[BEGIN RECORDS TO USE]

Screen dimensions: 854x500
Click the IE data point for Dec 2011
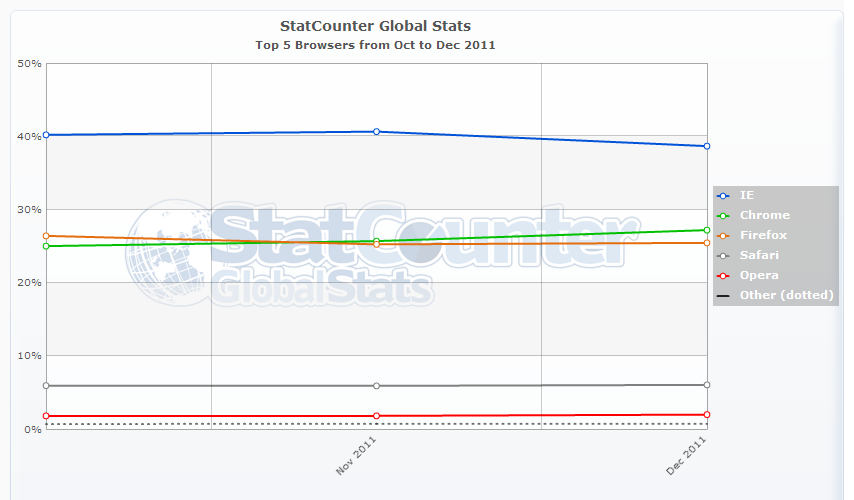pyautogui.click(x=707, y=146)
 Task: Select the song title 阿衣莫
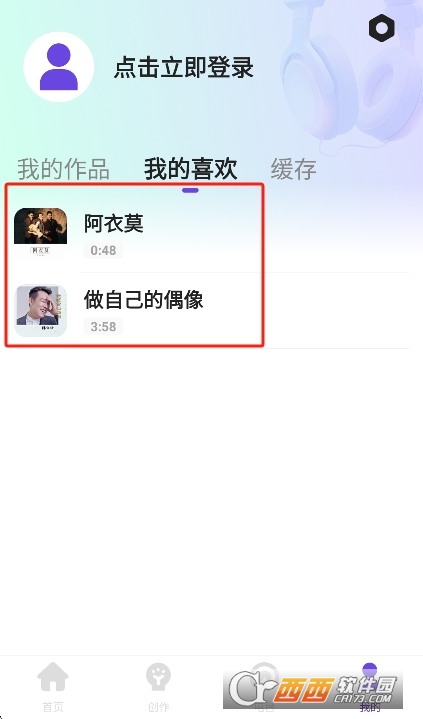click(113, 223)
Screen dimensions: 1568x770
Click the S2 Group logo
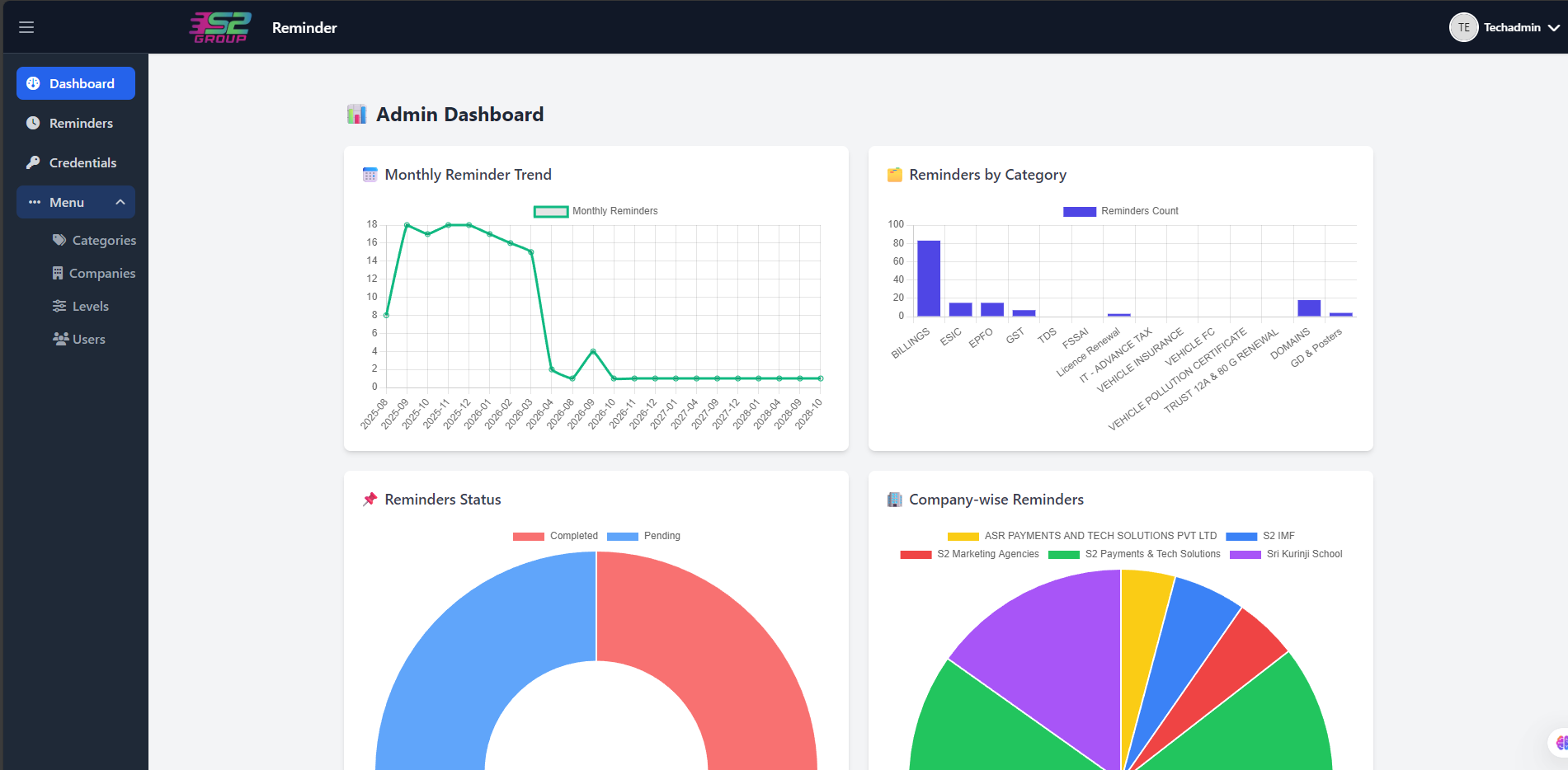click(x=220, y=27)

[END RECORDS TO USE]

SHORT EXERCISE: Reproduce every row above, requests included, and rescale each click coordinate in the answers by 1.2, rounding to whole numbers with halves rounded up. Omit the pictures.

EXERCISE RESULT:
Screen dimensions: 854x500
Click the IE data point for Dec 2011
pyautogui.click(x=848, y=175)
 Task: Select the song title 阿衣莫
click(136, 268)
Screen dimensions: 1568x770
Click the S2 Group logo
click(x=264, y=32)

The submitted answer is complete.